At the height of his fame in the 1960s, it was hard for Bob Dylan to leave the house without bumping into an obsessed fan going through his bins. Sunglasses made him only more recognisable, though it’s fair to say he actively courted fame even as he bristled at its trappings. It took a near-fatal motorcycle crash in 1966 for him to retire from public view and, when he re-emerged a year later (having written more than 100 songs in the meantime), he seemed to want little more than a simple, quiet life in upstate New York.
Thus began his parallel career as a master of disguise – though sometimes he has blended in a little too well. In 2001, in Central Point, Oregon, Dylan was turned away from his own concert by over-zealous security guards. Eight years later, homeowners in Long Branch, New Jersey, called the police on a suspicious bedraggled figure peering into a nearby home in the middle of a downpour – only for the cops to discover that it was Bob Dylan ‘out for a walk’. And last November, the singer was browsing at a Christmas market in Belfast when he decided to buy a painting of himself by a Derry-based artist named Michael McLaughlin. McLaughlin has now made headlines for selling him the painting without having the faintest idea who he was – despite having recently seen him in concert.
Some might see buying a portrait of yourself as an act of self-regard at odds with the meaning of Christmas, but Rakewell prefers to think of it as one painter supporting another in a tough market. (Dylan has always been keenly aware of the cost of living, as one of his funniest and most tender lyrics attests.) The singer’s sympathies have, in the past, extended not just to artists but also to portrait sitters. In ‘Visions of Johanna’ (1966) he surmised that Mona Lisa, judging by her smile, had the highway blues; in ‘Don’t Fall Apart on Me Tonight’, nearly 20 years later, he complained of feeling like he was stuck in a painting in the Louvre, unable to scratch his nose.
Meanwhile, Christmas seems to have come early for McLaughlin.

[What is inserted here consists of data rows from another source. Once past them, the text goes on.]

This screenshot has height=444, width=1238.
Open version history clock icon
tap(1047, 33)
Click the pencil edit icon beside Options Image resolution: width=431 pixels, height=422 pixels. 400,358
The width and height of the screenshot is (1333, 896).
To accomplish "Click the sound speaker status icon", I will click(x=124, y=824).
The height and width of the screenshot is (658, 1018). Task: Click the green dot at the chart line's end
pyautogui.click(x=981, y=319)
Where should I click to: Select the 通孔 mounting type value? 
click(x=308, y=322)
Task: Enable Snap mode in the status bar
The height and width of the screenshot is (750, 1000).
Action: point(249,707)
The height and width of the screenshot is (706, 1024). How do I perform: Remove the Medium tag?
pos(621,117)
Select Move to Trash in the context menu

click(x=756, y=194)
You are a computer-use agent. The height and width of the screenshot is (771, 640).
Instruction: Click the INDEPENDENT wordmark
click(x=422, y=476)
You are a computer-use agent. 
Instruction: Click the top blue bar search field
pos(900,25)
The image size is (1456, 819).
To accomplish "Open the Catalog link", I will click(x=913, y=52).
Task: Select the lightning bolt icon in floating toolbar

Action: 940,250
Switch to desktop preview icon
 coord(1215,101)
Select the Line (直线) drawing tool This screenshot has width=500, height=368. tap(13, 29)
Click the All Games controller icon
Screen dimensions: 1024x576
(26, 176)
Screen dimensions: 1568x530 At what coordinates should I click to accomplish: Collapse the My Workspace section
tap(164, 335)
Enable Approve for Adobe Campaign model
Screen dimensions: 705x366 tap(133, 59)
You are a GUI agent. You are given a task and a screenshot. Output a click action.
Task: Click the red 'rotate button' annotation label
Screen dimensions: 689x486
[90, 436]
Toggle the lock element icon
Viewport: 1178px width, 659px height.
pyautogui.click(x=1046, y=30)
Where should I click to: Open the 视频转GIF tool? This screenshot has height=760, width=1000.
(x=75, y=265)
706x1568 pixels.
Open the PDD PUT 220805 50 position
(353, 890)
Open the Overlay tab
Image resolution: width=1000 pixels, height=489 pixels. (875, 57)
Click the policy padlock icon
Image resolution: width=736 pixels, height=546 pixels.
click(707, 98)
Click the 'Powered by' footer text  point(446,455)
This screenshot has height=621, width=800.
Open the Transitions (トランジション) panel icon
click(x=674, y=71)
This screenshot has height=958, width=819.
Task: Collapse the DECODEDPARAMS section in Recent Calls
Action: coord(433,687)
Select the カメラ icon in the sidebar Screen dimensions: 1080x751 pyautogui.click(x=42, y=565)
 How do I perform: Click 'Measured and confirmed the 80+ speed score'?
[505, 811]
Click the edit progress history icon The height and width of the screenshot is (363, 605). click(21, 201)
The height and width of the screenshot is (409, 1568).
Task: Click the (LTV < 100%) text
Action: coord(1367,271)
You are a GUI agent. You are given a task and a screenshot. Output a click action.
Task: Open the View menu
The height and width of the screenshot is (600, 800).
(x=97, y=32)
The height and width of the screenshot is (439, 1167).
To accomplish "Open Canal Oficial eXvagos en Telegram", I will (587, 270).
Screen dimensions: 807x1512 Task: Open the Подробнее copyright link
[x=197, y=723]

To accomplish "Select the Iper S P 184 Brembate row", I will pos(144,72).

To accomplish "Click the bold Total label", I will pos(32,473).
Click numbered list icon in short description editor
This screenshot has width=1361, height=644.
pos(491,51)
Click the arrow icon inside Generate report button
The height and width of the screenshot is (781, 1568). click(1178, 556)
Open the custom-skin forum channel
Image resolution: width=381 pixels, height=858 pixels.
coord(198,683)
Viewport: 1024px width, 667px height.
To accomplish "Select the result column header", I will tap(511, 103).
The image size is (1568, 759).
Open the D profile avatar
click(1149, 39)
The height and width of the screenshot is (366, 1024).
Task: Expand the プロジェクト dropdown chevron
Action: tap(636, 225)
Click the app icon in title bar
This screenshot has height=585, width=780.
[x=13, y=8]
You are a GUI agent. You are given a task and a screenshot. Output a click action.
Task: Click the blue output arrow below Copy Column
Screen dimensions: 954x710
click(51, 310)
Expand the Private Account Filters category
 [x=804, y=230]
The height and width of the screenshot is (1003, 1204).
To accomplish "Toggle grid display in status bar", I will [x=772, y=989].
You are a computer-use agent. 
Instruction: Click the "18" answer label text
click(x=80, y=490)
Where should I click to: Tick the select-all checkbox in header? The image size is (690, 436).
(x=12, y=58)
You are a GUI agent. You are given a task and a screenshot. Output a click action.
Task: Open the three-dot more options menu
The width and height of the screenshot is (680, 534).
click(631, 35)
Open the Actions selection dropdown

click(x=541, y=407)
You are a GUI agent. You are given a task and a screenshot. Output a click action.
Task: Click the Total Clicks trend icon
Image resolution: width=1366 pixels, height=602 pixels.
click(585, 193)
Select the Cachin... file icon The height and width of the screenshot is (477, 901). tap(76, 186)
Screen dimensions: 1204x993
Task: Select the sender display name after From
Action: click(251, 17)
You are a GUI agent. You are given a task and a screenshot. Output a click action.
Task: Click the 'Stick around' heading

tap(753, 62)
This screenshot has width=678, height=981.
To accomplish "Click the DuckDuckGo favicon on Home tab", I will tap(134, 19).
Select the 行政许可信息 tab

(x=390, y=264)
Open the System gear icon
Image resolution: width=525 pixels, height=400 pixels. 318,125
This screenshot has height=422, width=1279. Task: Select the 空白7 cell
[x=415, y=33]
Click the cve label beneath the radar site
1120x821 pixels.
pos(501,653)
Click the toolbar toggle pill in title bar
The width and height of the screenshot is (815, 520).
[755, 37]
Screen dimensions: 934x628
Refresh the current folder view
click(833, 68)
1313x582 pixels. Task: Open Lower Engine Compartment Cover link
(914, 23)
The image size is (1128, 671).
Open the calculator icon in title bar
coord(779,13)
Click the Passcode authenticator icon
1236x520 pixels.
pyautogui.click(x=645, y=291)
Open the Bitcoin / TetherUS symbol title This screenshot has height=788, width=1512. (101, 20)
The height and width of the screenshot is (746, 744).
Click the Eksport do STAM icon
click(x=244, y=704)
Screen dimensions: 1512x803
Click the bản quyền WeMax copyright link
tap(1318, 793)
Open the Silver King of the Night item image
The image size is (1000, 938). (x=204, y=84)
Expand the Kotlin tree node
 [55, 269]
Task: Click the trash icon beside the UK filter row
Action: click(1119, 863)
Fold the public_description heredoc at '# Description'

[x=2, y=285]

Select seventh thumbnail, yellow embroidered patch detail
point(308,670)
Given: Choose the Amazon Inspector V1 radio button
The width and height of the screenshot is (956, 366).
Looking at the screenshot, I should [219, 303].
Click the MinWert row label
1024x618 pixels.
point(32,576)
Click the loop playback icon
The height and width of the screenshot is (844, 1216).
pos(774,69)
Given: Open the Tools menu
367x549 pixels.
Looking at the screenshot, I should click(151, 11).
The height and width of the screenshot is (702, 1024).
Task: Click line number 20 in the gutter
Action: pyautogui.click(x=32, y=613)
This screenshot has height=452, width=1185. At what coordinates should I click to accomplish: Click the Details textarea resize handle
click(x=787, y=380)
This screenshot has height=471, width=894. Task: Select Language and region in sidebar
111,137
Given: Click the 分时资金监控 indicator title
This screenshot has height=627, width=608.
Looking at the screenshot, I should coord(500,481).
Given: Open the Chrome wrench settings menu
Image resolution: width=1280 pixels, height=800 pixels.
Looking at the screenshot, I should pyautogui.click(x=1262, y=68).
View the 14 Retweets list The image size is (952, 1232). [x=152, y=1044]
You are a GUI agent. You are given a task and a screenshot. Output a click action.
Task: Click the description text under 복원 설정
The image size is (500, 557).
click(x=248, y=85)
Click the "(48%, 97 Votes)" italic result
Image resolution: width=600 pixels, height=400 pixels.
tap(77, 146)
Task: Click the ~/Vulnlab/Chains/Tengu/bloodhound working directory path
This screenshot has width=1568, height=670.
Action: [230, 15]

Last month he got to meet two more of his unwitting sitters: Sopranos stars Michael Imperioli and Steve Schirripa, who were in town to discuss the mobster TV drama at a live event.
Imperioli has a keen eye for art and he and his wife Victoria, a history of art graduate who works in interior design, have transformed their homes into galleries, full of paintings from the 17th to the 19th century. ‘I like modern art, but I don’t like living with it,’ Imperioli told Architectural Digest in 2023. ‘I like being transported to another time, in a way, in the home.’ So perhaps the print-like portrait McLaughlin presented to him in Belfast won’t be decking the halls anytime soon.
As for Dylan’s recent acquisition, Rakewell has not been able to verify which of the singer’s many guises McLaughlin painted him in. But in any case, Dylan was so much older then; he’s younger than that now.